Movie titles such as Halloween Kills, Army of the Dead, and Demonic leave no doubt as to their gruesome plotlines.
It does not stop with adults. Several movies and series target teens, incorporating clowns, babysitting, “truth or dare,” social media, and other youthful themes. In Sweet Home, teens heroically battle humans-turned-monsters, betraying the series’ innocent-sounding title.
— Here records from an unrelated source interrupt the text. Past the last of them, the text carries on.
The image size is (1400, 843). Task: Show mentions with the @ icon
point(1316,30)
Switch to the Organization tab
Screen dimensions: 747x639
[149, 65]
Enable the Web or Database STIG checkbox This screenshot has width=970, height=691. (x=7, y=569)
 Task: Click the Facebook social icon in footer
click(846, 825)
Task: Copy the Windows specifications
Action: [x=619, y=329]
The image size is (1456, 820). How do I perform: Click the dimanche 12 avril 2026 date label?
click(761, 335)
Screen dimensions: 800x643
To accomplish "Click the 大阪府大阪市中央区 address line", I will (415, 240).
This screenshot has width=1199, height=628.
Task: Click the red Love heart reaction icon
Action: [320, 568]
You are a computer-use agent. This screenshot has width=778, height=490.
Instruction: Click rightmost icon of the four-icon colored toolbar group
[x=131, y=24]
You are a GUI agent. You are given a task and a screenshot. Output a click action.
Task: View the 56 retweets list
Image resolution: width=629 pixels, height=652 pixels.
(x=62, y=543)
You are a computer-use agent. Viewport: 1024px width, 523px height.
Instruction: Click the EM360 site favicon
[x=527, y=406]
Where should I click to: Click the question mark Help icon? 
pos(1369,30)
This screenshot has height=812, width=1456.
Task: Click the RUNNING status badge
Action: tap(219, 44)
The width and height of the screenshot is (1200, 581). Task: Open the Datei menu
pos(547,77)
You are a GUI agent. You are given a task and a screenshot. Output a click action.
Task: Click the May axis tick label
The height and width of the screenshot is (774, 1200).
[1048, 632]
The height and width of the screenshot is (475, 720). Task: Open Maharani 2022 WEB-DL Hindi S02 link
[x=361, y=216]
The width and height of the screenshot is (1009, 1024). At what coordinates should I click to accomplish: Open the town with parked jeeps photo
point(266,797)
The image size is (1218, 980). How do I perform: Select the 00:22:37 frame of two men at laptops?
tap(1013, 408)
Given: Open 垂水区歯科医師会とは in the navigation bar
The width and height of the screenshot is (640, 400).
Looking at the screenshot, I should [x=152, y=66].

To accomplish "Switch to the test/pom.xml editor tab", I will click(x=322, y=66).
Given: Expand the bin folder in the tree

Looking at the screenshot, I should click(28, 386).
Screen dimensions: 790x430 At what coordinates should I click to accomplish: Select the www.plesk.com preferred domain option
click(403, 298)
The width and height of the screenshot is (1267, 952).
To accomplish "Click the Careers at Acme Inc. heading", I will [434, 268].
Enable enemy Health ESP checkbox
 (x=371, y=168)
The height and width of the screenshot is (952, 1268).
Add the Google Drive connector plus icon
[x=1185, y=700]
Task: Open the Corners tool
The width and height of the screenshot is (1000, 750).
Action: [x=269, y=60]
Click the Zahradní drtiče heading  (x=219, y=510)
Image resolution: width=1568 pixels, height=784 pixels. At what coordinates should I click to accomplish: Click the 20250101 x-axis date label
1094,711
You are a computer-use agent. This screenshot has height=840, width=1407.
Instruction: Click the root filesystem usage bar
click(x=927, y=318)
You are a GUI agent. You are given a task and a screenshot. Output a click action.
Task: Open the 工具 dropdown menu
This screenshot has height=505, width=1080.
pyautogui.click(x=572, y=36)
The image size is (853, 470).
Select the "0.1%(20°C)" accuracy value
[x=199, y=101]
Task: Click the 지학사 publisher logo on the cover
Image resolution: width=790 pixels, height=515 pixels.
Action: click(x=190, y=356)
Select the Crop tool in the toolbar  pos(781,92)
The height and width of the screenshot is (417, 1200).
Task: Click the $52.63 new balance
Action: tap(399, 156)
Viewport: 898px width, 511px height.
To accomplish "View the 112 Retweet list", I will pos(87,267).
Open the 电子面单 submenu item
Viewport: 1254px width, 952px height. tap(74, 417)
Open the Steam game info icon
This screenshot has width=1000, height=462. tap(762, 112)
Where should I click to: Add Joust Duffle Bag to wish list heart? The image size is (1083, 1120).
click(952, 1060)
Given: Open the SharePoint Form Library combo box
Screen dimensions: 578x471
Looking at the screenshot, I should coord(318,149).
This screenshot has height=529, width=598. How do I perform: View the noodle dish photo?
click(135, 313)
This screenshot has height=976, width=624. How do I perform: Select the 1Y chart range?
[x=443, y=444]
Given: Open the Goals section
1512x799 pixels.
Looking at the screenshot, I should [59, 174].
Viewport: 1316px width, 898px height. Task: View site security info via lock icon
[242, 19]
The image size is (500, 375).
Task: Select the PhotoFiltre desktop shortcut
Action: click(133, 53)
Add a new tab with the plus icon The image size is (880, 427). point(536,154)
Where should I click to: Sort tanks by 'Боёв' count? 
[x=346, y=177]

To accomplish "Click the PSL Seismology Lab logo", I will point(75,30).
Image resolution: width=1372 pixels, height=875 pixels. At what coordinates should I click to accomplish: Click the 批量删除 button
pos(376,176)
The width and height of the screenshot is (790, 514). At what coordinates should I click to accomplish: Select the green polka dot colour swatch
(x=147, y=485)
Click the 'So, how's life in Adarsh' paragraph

Another macabre series resurrects classic literary characters, retelling their stories with severed limbs, blood and gore—all to the delight of a frightened audience. Undoubtedly, dark-themed entertainment in the form of movies, books, television shows, and video games, is here to stay.
Publishing houses and film studios have turned this pop-culture phenomenon into a multibillion-dollar industry. Take vampires, for example. DailyFinance estimates that movies, television series, books, magazines and costumes for fanged “creatures of the night” constitute at least a $10 billion industry in the United States. Enough vampire movies have been filmed over the decades to fill several “best and worst movies of all time” lists. For audiences worldwide, this sort of entertainment has an unmistakable draw.
A common reason for the interest in dark storylines appears innocent on its face: “It’s entertaining.” Other factors include the pull of romance, endearing characters, or the thrill of the chase.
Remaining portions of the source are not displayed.